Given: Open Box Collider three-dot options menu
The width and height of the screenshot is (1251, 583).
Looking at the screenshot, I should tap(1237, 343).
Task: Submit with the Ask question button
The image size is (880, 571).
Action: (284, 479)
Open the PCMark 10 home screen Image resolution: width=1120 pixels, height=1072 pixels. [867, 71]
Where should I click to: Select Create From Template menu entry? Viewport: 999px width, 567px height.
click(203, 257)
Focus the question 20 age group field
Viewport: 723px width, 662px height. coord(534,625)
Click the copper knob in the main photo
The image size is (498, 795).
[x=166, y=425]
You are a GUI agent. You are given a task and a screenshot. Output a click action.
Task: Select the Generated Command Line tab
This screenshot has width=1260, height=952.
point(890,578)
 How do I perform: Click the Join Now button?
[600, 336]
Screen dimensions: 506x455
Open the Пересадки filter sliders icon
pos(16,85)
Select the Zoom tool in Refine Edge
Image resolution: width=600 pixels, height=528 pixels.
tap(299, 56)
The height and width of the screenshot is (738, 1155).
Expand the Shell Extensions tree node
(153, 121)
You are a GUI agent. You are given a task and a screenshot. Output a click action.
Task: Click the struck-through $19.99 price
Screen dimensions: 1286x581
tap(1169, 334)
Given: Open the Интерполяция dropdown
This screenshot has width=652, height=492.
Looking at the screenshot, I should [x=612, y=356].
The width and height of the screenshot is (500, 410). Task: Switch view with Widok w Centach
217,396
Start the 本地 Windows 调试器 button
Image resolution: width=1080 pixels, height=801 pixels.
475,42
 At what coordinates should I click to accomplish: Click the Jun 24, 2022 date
* * * * *
• [Your instructions]: Repeat every line of the data, exactly and in full.

• [Exercise output]:
Given: Open Box Collider three-dot options menu
The width and height of the screenshot is (1251, 583).
Looking at the screenshot, I should tap(1237, 343).
Task: Submit with the Ask question button
The image size is (880, 571).
Action: (284, 479)
Open the PCMark 10 home screen Image resolution: width=1120 pixels, height=1072 pixels. [867, 71]
Where should I click to: Select Create From Template menu entry? Viewport: 999px width, 567px height.
click(203, 257)
Focus the question 20 age group field
Viewport: 723px width, 662px height. coord(534,625)
Click the copper knob in the main photo
The image size is (498, 795).
[x=166, y=425]
You are a GUI agent. You are given a task and a screenshot. Output a click action.
Task: Select the Generated Command Line tab
This screenshot has width=1260, height=952.
point(890,578)
 How do I perform: Click the Join Now button?
[600, 336]
Screen dimensions: 506x455
Open the Пересадки filter sliders icon
pos(16,85)
Select the Zoom tool in Refine Edge
Image resolution: width=600 pixels, height=528 pixels.
tap(299, 56)
The height and width of the screenshot is (738, 1155).
Expand the Shell Extensions tree node
(153, 121)
You are a GUI agent. You are given a task and a screenshot. Output a click action.
Task: Click the struck-through $19.99 price
Screen dimensions: 1286x581
tap(1169, 334)
Given: Open the Интерполяция dropdown
This screenshot has width=652, height=492.
Looking at the screenshot, I should [x=612, y=356].
The width and height of the screenshot is (500, 410). Task: Switch view with Widok w Centach
217,396
Start the 本地 Windows 调试器 button
Image resolution: width=1080 pixels, height=801 pixels.
475,42
 At what coordinates should I click to accomplish: Click the Jun 24, 2022 date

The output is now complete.